Technical analysis is a great tool for
analyzing where the market has been. Since human beings almost always behave
in cyclical fashion, we can observe patterns in market action that tend to
repeat. Combined with fundamental studies, TA is applied to the markets by
virtually all of the successful traders.
Some patterns occur so often that names
have been assigned to these patterns such as: ‘Head and
Shoulders’, ‘Cup with Handle’ and ‘A.R.A.T.’
In this essay we draw your attention to
another pattern that recently occurred on the gold charts, for only the
fourth time in the past seven years. Each time it appeared during the past
seven years, it precluded a strong advance.
The pattern is called: ‘Golden
Cross’, or ‘Bull Cross’. Here is a chart (all charts
courtesy Stockcharts.com unless specified), that has a blue arrow pointing to
the pattern we are referring to.
During August of 2005 the 50DMA crossed
over the 200DMA for a ‘Bull Cross’. Gold was trading at $435.
Nine months later gold reached $725.
During December 2006, gold once again
produced a ‘Bull Cross’. Gold was trading at $625. Eleven months
later gold reached $850.
During March 2009, gold again carved out
a ‘Bull Cross’. Gold was trading at $900. Thirty months later
gold topped out at $1920.
Featured is the daily gold chart. A few
weeks ago the 50DMA once again moved into positive alignment with the 200DMA
(blue arrow). For confirmation we wait till both moving averages are rising
(as now). When price closes above the green arrow we will make the assumption
that the pullback that began in early October has run its course. The RSI at
the top of the chart has changed from overbought to oversold.
The MACD at the bottom of the chart is back at a year-old support line. The
CCI just below the chart is making its customary bottoming confirmation
pattern (green boxes).
How high will the gold price go this
time? In order to match the 2006 advance, price could reach $2740; to match
the 2007 performance gold would top out at $2640, but in the event that gold
matches the performance of 2011 we could see gold trading at $3,330.
According to Mark Twain ‘history does not always repeat, but it often
rhymes.’
But what about the fundamentals? After
all we need two wheels on the cart for balance. The energy for the current
bull market in gold comes from several sources:
#1: Budget deficits.
#2: Negative interest rates (CPI higher than short-term interest rates).

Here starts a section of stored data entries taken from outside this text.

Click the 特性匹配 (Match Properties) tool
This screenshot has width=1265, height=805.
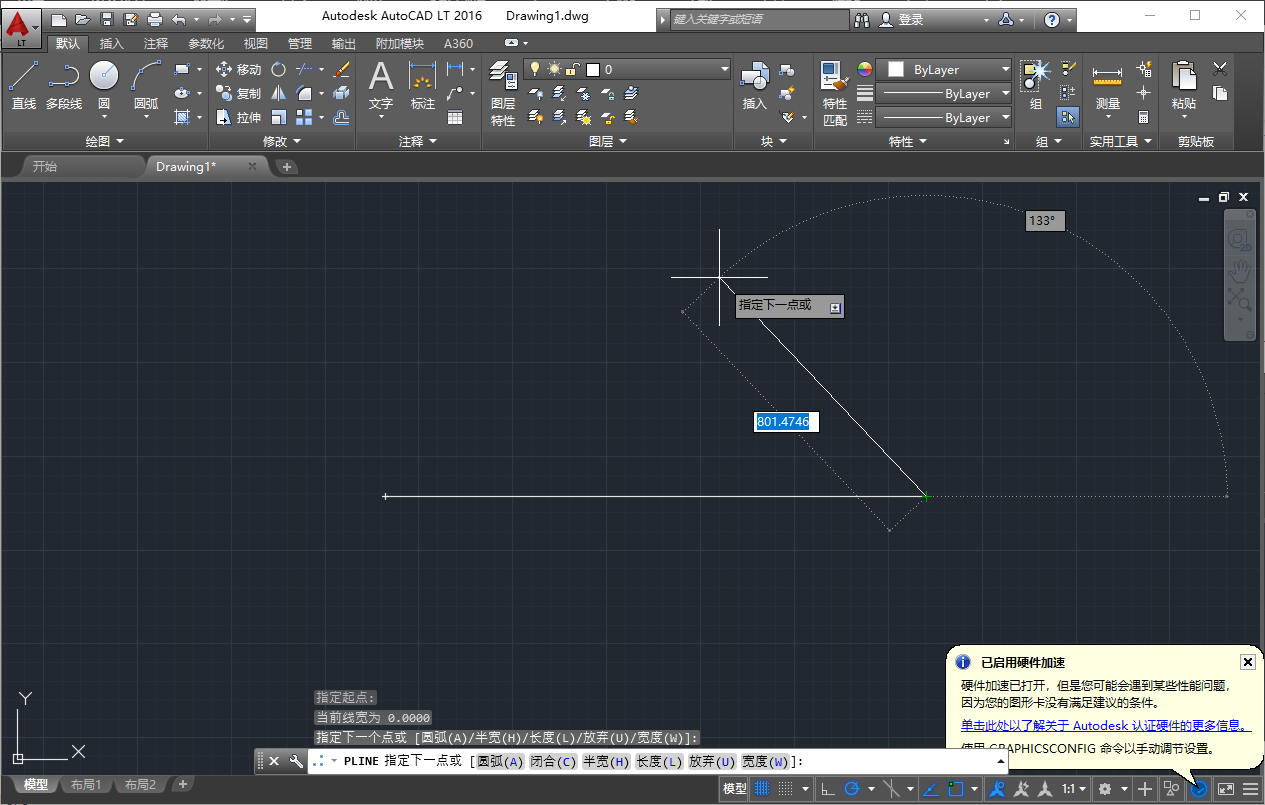point(834,80)
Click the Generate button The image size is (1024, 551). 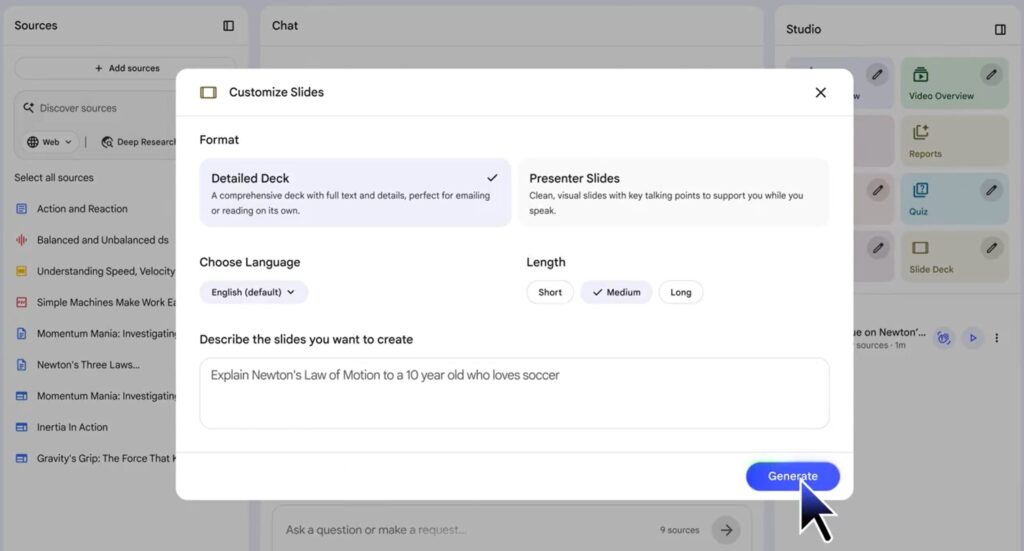tap(792, 476)
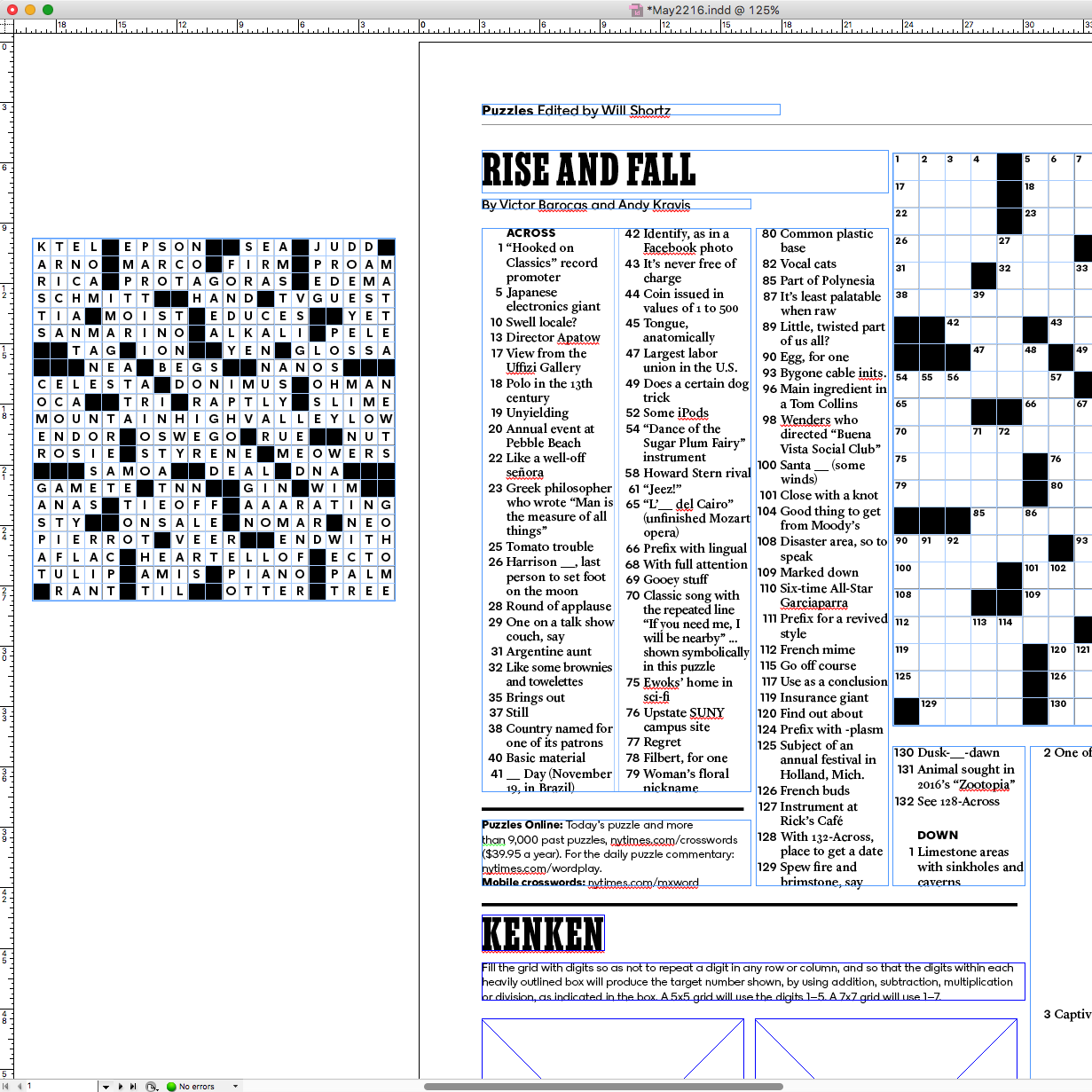
Task: Click the crossword answer grid on the pasteboard
Action: (213, 417)
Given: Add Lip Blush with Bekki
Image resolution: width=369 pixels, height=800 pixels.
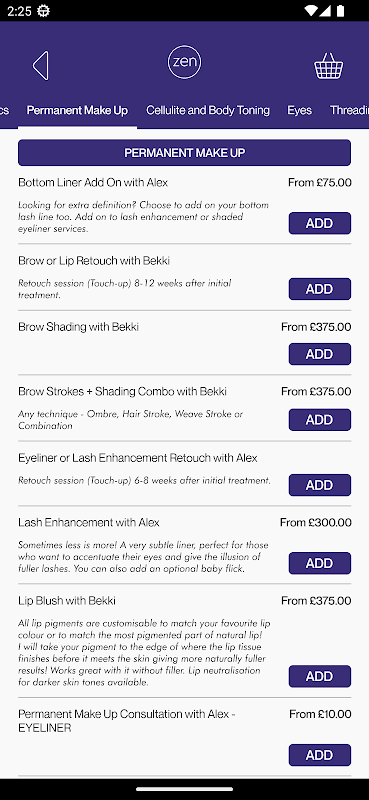Looking at the screenshot, I should click(319, 676).
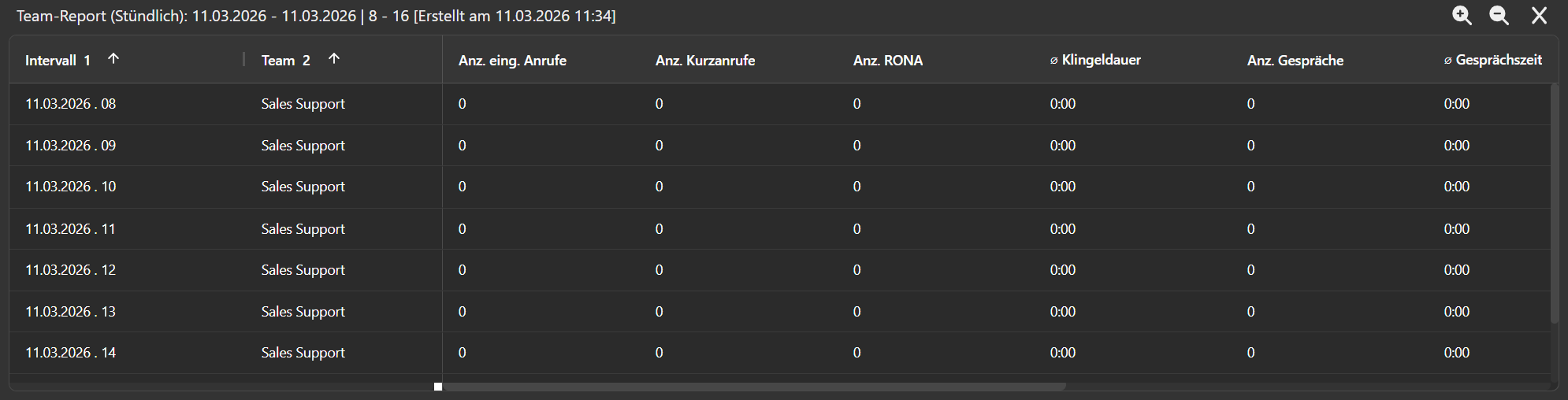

#3 Increasing money supply, (more dollars and Euros chasing a limited amount
of gold ounces.
The next chart is a good example of item
#3.
This chart courtesy Mises.org shows the
U.S. money supply is rising exponentially.The grey
bars indicate a recession is underway. The Obama recession is now the longest
recession since the Great Depression. As long as the recession continues, the
money supply can be expected to rise since politicians cannot seem to stop
spending.
Well, and what about silver? Surely when
gold rises, we can expect silver to advance as well?

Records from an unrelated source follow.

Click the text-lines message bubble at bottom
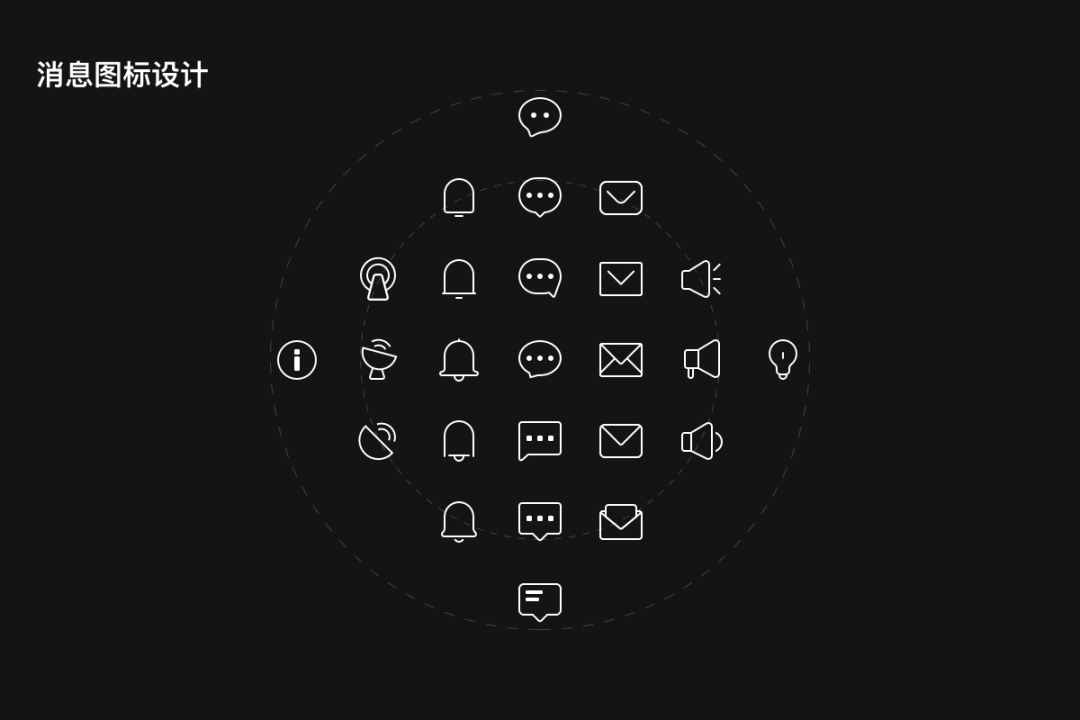Screen dimensions: 1080x720 pos(540,602)
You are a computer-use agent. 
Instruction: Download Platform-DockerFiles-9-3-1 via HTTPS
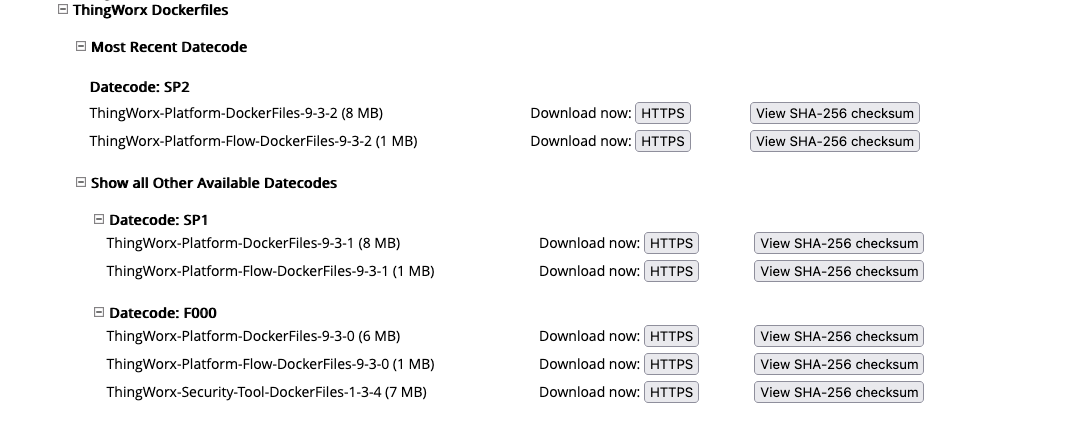671,243
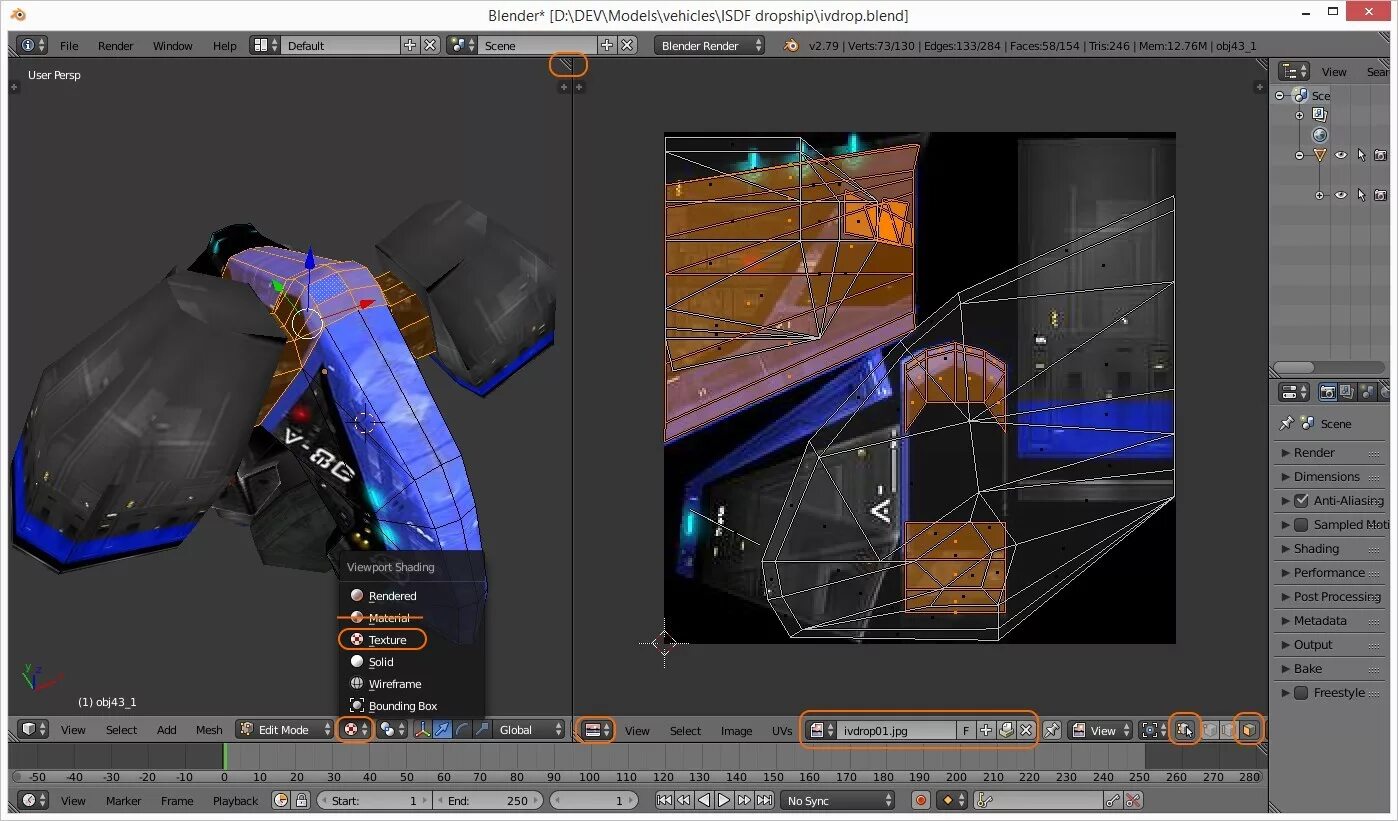Viewport: 1398px width, 821px height.
Task: Click the viewport shading mode icon button
Action: click(x=353, y=730)
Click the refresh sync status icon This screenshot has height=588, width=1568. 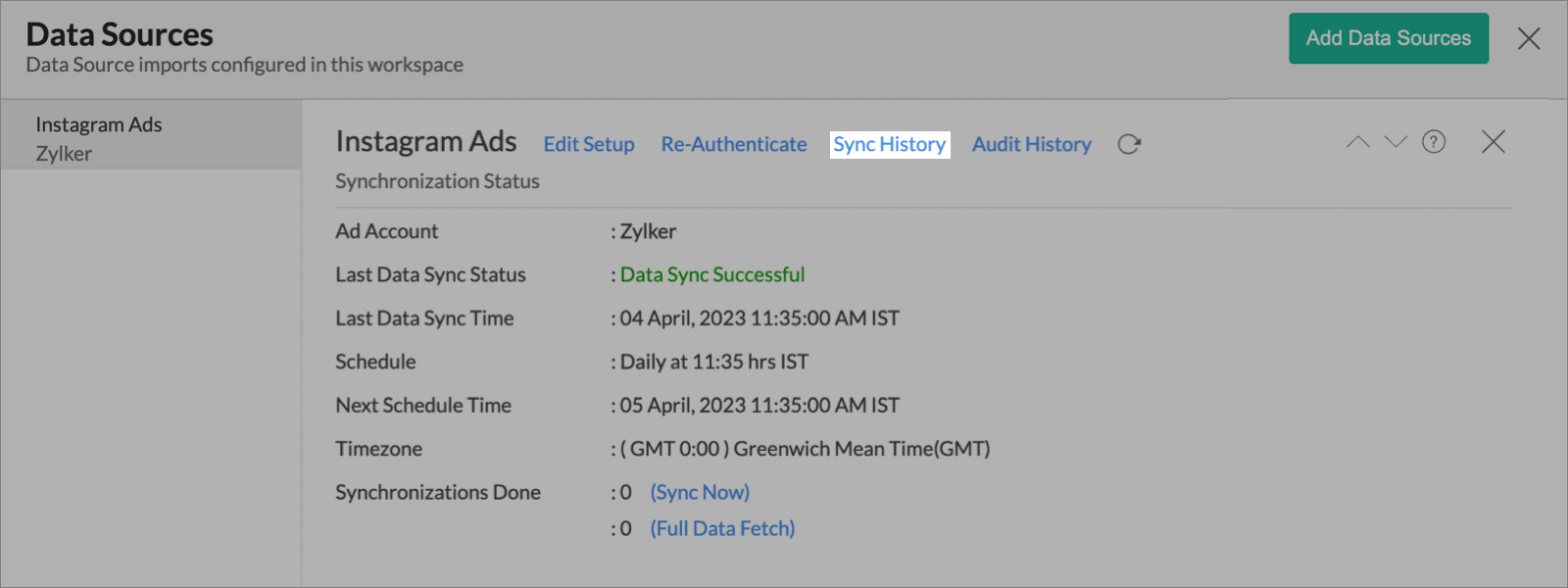tap(1129, 144)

Featured is the daily silver chart from
2005 – 2006. Notice how the 50DMA rose above the 200DMA as it produced
a ‘Bull Cross’. The rally that followed moved silver from 7.50 to
15.25, for a 100% increase.
This silver chart highlights the next
time this pattern presented itself. It was November 2007. Silver was trading
at 14.50 and the subsequent rally took price to 21.00, for an increase of
45%.
This silver bar chart shows the next
time price produced a ‘Bull Cross’ (in April of 2009). Price rose
during the subsequent rally from 14.00 to 49.50, for an increase of 250%. At
the right of the chart you can see where price is just now completing its
latest ‘Bull Cross’. For a close up look we present the next
chart.
Here is a close-up look at
silver’s latest ‘Bull Cross’. Will we see a 100% increase
like we did in 2005? Or a 45% price rise like 2007? Or how about an increase
of 250% just as in 2011? Time will tell. (In the event that silver matches
the 2011 performance, price would top out at $130.)
In the meantime the silver bulls can
take comfort from the fact that the RSI (at the top of the chart) is at
previous support levels, while the CCI (at bottom of chart) is repeating a
bottoming pattern (see blue boxes).
At the same time SIL, the silver
producers ETF is carving out a bullish ‘cup with handle’

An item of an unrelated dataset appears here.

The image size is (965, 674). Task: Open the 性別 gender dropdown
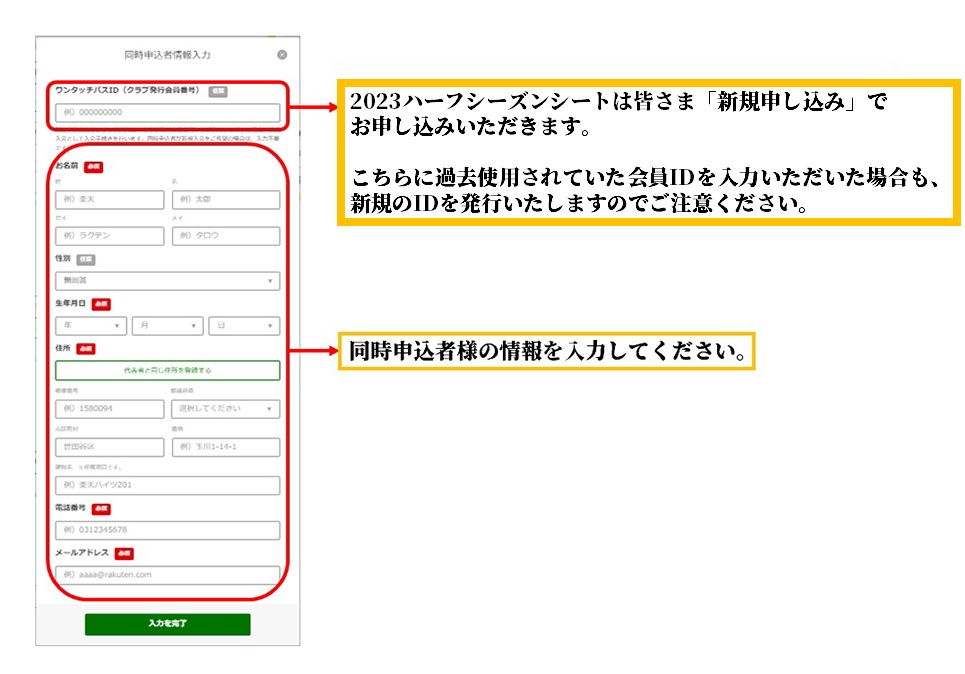[x=167, y=281]
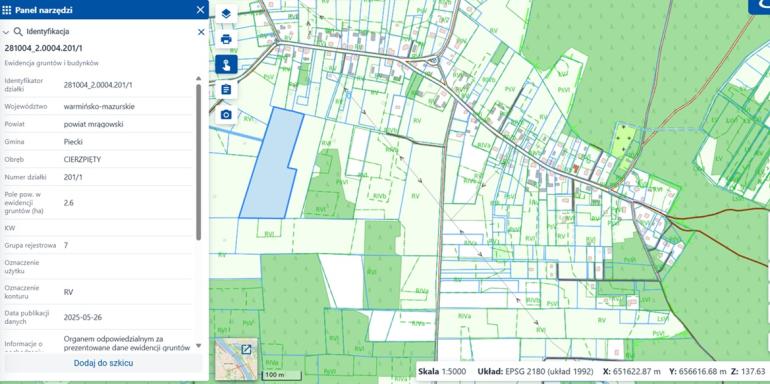Close the Identyfikacja results panel
Screen dimensions: 770x384
coord(201,32)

formation. A breakout at the blue arrow will be the trigger for the next
rally. The green arrow points to the by now familiar ‘Bull
Cross’.
This chart courtesy SRSrocco
and Silverdoctors.com shows a dramatic increase in the number of Chinese 1
ounce silver Panda coins. Every Panda removes an ounce of silver from the
market.
This chart courtesy Casey Research,
(based on information from the CPM Yearbook), shows silver investors moving out
of ‘paper silver’ and ‘digital silver’ (black bars),
into physical silver (orange bars). As more and more investors opt for
physical silver, this trend will make it increasingly difficult for traders
in ‘digital silver’ to dictate the price at which physical silver
is bought and sold.
Finally – one last chart!
This chart courtesy Seasonalcharts.com
shows the seasonal tendency for gold to produce a rally after the October
lows.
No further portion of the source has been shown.